Currently, all of the £183 million ($297 million) facility’s twelve beamlines have been synchronized and are at 80 per cent of their nominal output. “It is likely that Orion will be fully operational in April 2013,” said Andrew Randewich, head of plasma physics at AWE.

Orion will then begin its routine high energy density physics experiments, intended to support the certification of the UK deterrent’s performance and safety. To do this, it replicates the physical environment at the heart of a nuclear detonation fleetingly, on a minute scale, in the laboratory.

It’s designed to achieve temperatures around 5 million Kelvin, where the target collapses to twice its solid density. “These conditions are typically found in the center of stars and without facilities like Orion, it is impossible to understand them,” Randewich said.

AWE is currently in the process of demonstrating this capability, and aims to do so by March 2013. In parallel, it is deploying many diagnostics designed to monitor X-ray, particle and optical emissions from the target.

The UK’s academic community is also set to benefit from the facility, as the Ministry of Defence has allowed AWE to dedicate 15 per cent of Orion’s system time for external use. A recent call for proposals, managed through the UK’s Central Laser Facility, saw submissions covering astrophysics, inertial confinement fusion and the study of materials under multi-megabar pressures. AWE is currently in the process of scheduling two of these experimental campaigns for late 2013.

Unique arrangement
Orion brings together long-pulse and short-pulse lasers in an arrangement that AWE says is unique. Its ten long-pulse beamlines deliver 5 kJ at 351 nm in nanosecond pulses, with precision shaping capabilities.

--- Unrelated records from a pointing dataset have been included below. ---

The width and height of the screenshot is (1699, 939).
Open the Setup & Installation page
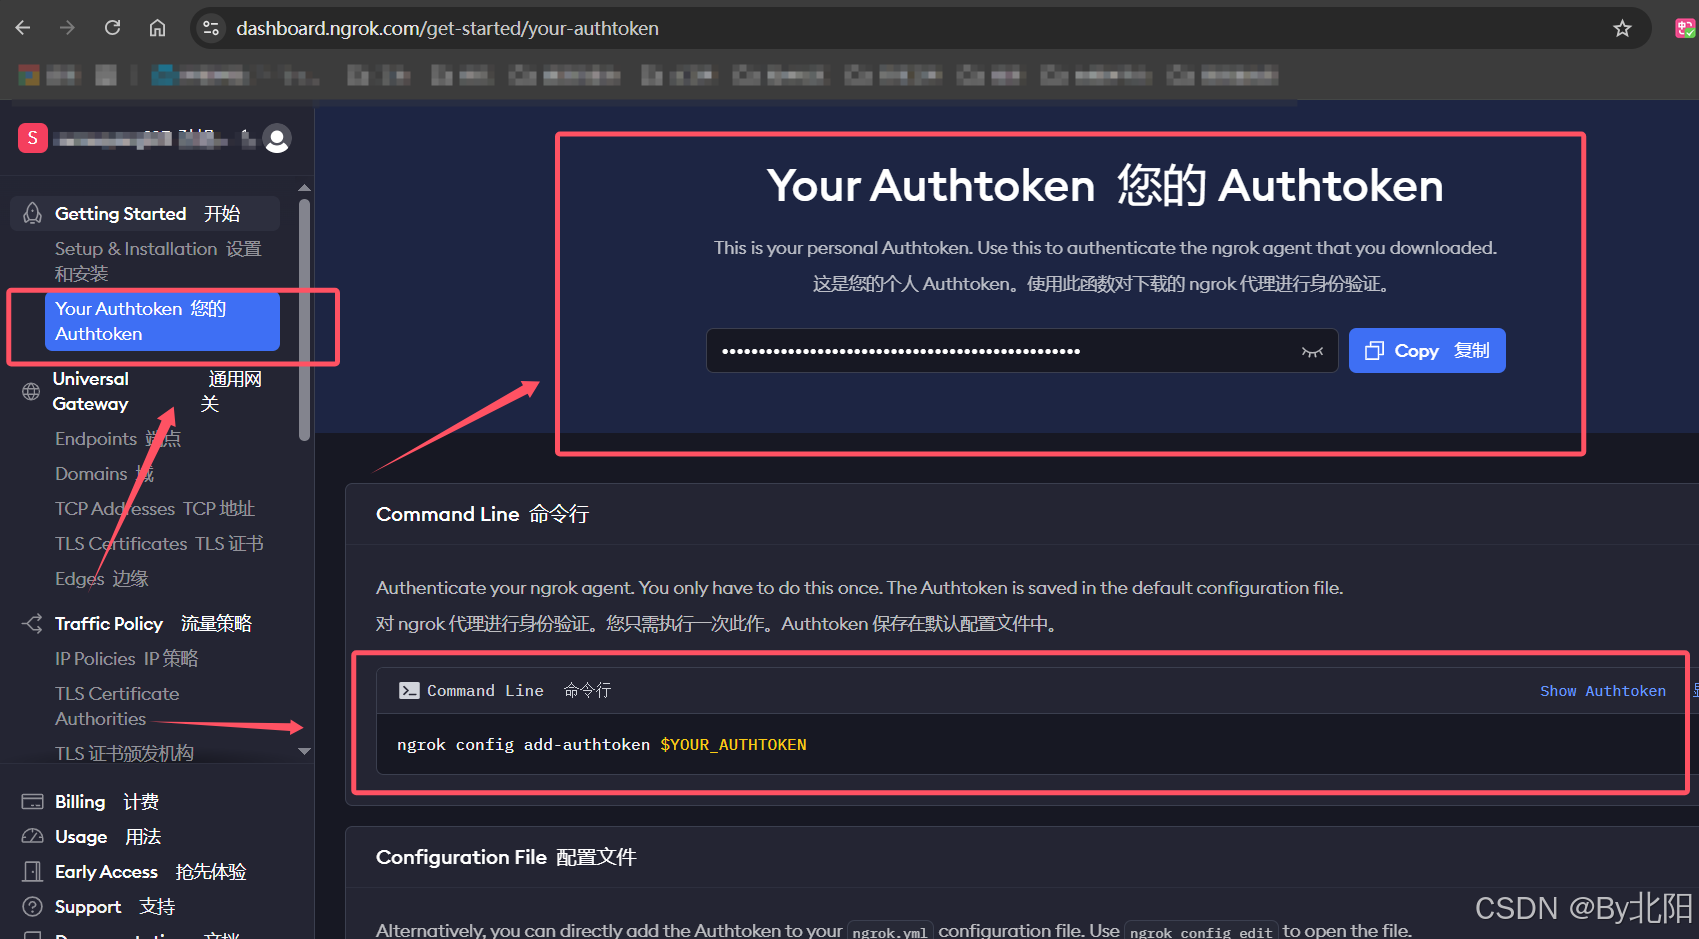[135, 248]
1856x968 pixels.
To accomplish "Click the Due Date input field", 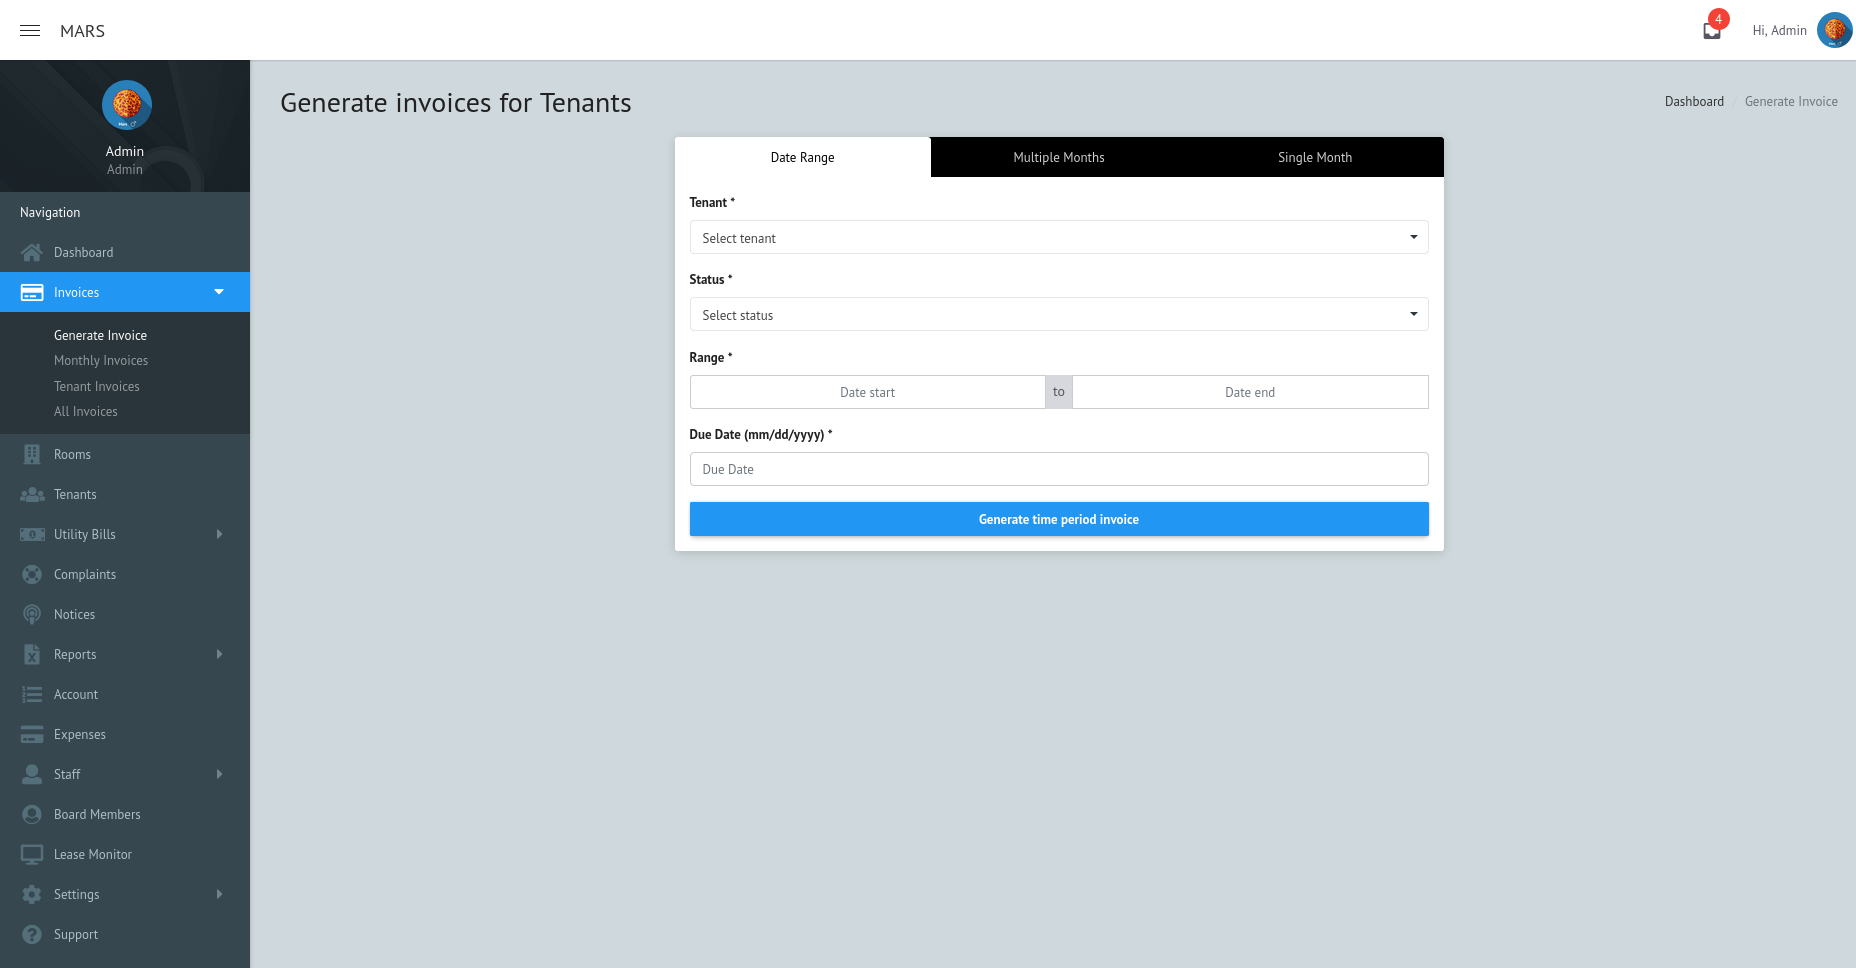I will tap(1058, 468).
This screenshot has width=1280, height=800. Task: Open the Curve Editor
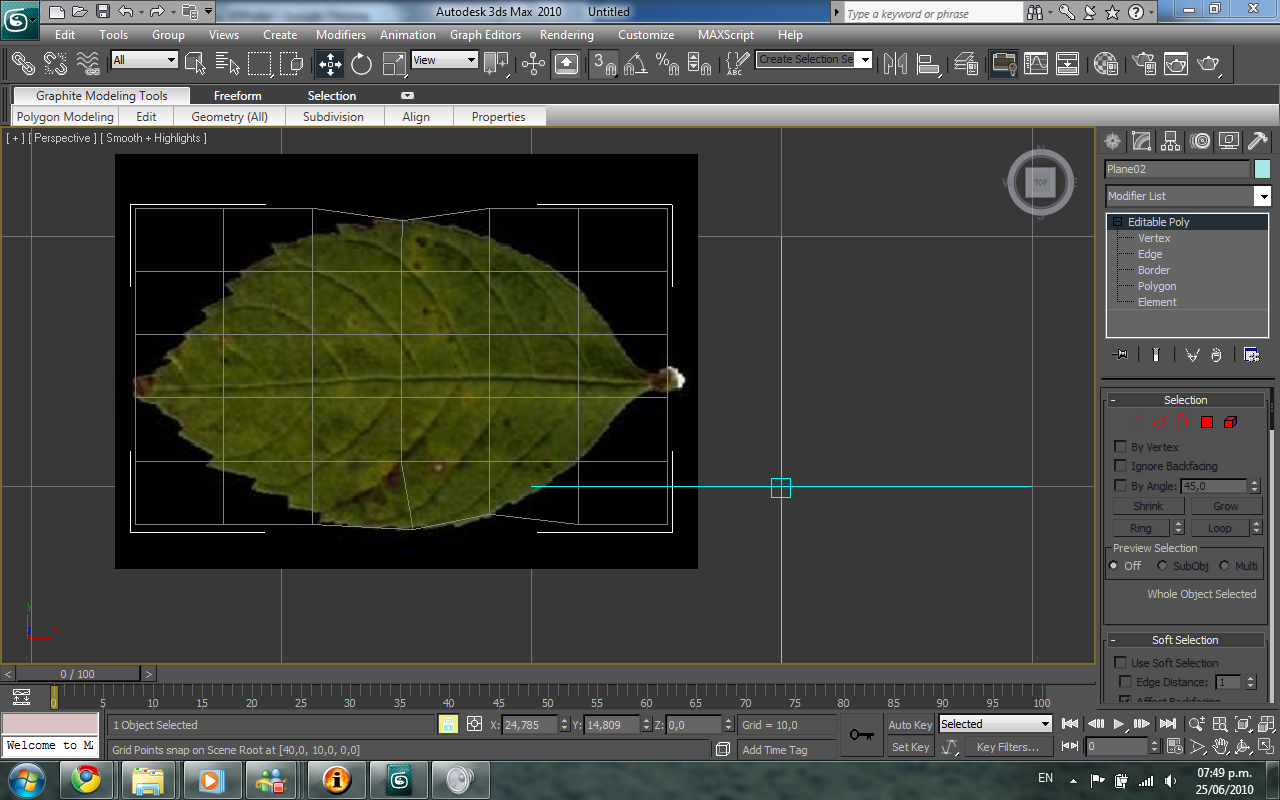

Its two ultra-high intensity short-pulse beams each provide petawatt performance at 1053 nm for picosecond durations that can also each be delivered onto an approximately diffraction-limited spot size. One can be converted to deliver 100 J at 527 nm to generate ultra-high contrast. The lasers all converge in a target chamber surrounded by 1.5 m-thick concrete walls.

“These can be used in versatile configurations to generate extreme conditions and, equally importantly, to diagnose the conditions generated and the evolution of the plasma,” Randewich explained. Each laser’s performance at its target, as well as the ability to synchronize them, was demonstrated at the end of the ‘construction’ phase in December 2010.

AWE calls Orion “one of the largest capital investments of its kind in the UK”, which is in part down to its mostly purpose-built hardware and software. “The completed facility is the culmination of thousands of components being combined and working as an integrated system,” Randewich said.

“Many of the optics used are ultra-high precision and only available from specialist suppliers in the UK, France and the US. One unique component is the frequency doubling crystal used to convert one of the short-pulse beamlines. This is 300 mm in diameter but can only be 3 mm thick to get high conversion efficiency because of the high intensity of the pulse.”

Andy Extance is a freelance science writer.